#### Notebook that can be uploaded to Kaggle and run to generate the submission file for the competition.

In [8]:
import os
import gc
import cv2
import copy
import time
import random

# For data manipulation
import numpy as np
import pandas as pd

# Pytorch Imports
import torch
import torch.nn as nn
from torch.utils.data import Dataset, DataLoader

# For Transformer Models
from transformers import AutoTokenizer, AutoModel

# Utils
from tqdm import tqdm

# For descriptive error messages
os.environ['CUDA_LAUNCH_BLOCKING'] = "1"

In [9]:
CONFIG = dict(
    seed = 42,
    model_name = '../input/bert-base-uncased',
    test_batch_size = 64,
    max_length = 256,
    num_classes = 1,
    device = torch.device("cuda:0" if torch.cuda.is_available() else "cpu")

▸ **GIVEN ENTRIES**
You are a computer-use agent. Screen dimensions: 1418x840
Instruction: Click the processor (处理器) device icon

...

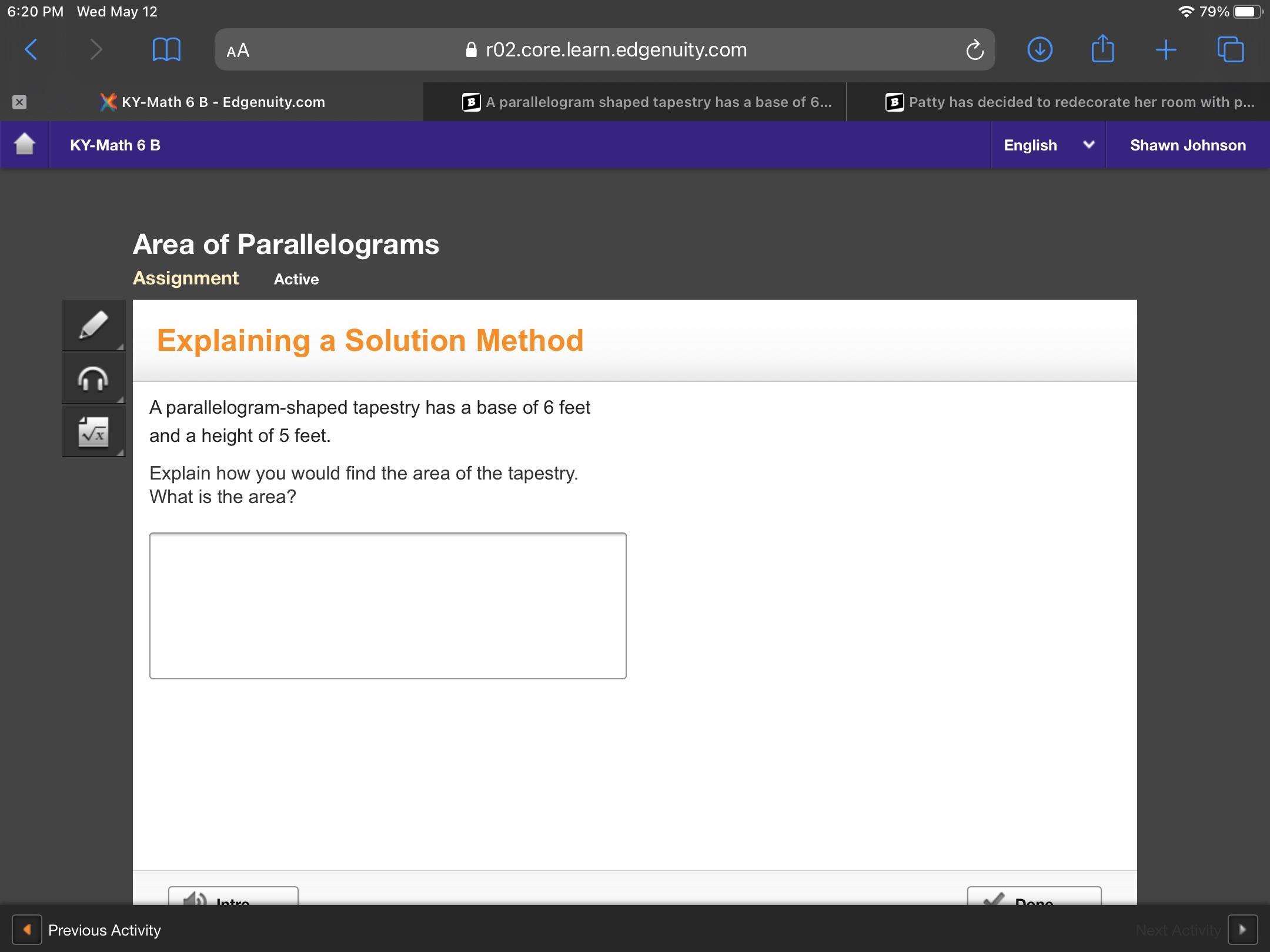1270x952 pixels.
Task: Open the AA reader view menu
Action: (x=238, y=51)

▸ **EXERCISE BRIEF**
In the Kaggle notebook text, what value does the configuration assign to max_length?

▸ **WRITTEN SOLUTION**
256